Required task
Please lay out the entries below as a numbered list, one line per number, leaving out any blank lines.

______

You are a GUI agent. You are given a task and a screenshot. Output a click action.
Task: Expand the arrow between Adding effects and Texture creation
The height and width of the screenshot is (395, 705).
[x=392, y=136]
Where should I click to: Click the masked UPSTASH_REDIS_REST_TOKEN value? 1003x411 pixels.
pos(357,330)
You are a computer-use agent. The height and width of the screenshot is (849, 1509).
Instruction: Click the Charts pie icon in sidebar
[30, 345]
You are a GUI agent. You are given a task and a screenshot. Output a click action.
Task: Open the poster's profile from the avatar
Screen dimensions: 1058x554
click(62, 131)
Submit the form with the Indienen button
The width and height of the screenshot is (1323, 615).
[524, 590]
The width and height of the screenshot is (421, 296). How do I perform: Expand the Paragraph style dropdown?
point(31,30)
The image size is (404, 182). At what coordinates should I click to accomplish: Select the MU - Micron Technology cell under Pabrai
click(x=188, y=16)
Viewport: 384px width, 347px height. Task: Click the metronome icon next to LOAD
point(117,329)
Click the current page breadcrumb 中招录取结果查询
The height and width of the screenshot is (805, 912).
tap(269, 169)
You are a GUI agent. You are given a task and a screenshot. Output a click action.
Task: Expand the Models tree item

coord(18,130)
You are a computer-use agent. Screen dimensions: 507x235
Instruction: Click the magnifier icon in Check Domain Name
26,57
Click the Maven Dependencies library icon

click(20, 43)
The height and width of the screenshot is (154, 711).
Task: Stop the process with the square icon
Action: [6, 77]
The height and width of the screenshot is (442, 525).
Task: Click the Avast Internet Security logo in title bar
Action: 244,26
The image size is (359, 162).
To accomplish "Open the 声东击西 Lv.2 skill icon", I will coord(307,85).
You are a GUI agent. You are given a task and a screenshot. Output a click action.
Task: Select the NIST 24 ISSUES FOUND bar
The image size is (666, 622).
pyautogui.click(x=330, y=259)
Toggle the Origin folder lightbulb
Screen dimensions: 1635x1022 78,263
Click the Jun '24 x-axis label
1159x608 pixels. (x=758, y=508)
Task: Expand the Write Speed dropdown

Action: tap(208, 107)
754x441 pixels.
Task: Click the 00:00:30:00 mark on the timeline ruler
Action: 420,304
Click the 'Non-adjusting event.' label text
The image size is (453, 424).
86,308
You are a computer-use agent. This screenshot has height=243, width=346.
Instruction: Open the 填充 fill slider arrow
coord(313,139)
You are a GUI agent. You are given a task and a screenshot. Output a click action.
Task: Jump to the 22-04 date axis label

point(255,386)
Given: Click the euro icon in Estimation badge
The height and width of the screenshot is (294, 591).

______

Worked solution
1. You are a GUI agent. You are given a task and a screenshot. Output a click action.
2. Task: Expand the arrow between Adding effects and Texture creation
3. The height and width of the screenshot is (395, 705).
4. [x=392, y=136]
5. Where should I click to: Click the masked UPSTASH_REDIS_REST_TOKEN value? 1003x411 pixels.
6. pos(357,330)
7. You are a computer-use agent. The height and width of the screenshot is (849, 1509).
8. Instruction: Click the Charts pie icon in sidebar
9. [30, 345]
10. You are a GUI agent. You are given a task and a screenshot. Output a click action.
11. Task: Open the poster's profile from the avatar
12. Screen dimensions: 1058x554
13. click(62, 131)
14. Submit the form with the Indienen button
15. The width and height of the screenshot is (1323, 615).
16. [524, 590]
17. The width and height of the screenshot is (421, 296). How do I perform: Expand the Paragraph style dropdown?
18. point(31,30)
19. The image size is (404, 182). At what coordinates should I click to accomplish: Select the MU - Micron Technology cell under Pabrai
20. click(x=188, y=16)
21. Viewport: 384px width, 347px height. Task: Click the metronome icon next to LOAD
22. point(117,329)
23. Click the current page breadcrumb 中招录取结果查询
24. The height and width of the screenshot is (805, 912).
25. tap(269, 169)
26. You are a GUI agent. You are given a task and a screenshot. Output a click action.
27. Task: Expand the Models tree item
28. coord(18,130)
29. You are a computer-use agent. Screen dimensions: 507x235
30. Instruction: Click the magnifier icon in Check Domain Name
31. 26,57
32. Click the Maven Dependencies library icon
33. click(20, 43)
34. The height and width of the screenshot is (154, 711).
35. Task: Stop the process with the square icon
36. Action: [6, 77]
37. The height and width of the screenshot is (442, 525).
38. Task: Click the Avast Internet Security logo in title bar
39. Action: 244,26
40. The image size is (359, 162).
41. To accomplish "Open the 声东击西 Lv.2 skill icon", I will coord(307,85).
42. You are a GUI agent. You are given a task and a screenshot. Output a click action.
43. Task: Select the NIST 24 ISSUES FOUND bar
44. The image size is (666, 622).
45. pyautogui.click(x=330, y=259)
46. Toggle the Origin folder lightbulb
47. Screen dimensions: 1635x1022 78,263
48. Click the Jun '24 x-axis label
49. 1159x608 pixels. (x=758, y=508)
50. Task: Expand the Write Speed dropdown
51. Action: tap(208, 107)
52. 754x441 pixels.
53. Task: Click the 00:00:30:00 mark on the timeline ruler
54. Action: 420,304
55. Click the 'Non-adjusting event.' label text
56. The image size is (453, 424).
57. 86,308
58. You are a computer-use agent. This screenshot has height=243, width=346.
59. Instruction: Open the 填充 fill slider arrow
60. coord(313,139)
61. You are a GUI agent. You are given a task and a screenshot. Output a click action.
62. Task: Jump to the 22-04 date axis label
63. point(255,386)
64. Given: Click the euro icon in Estimation badge
65. The height and width of the screenshot is (294, 591).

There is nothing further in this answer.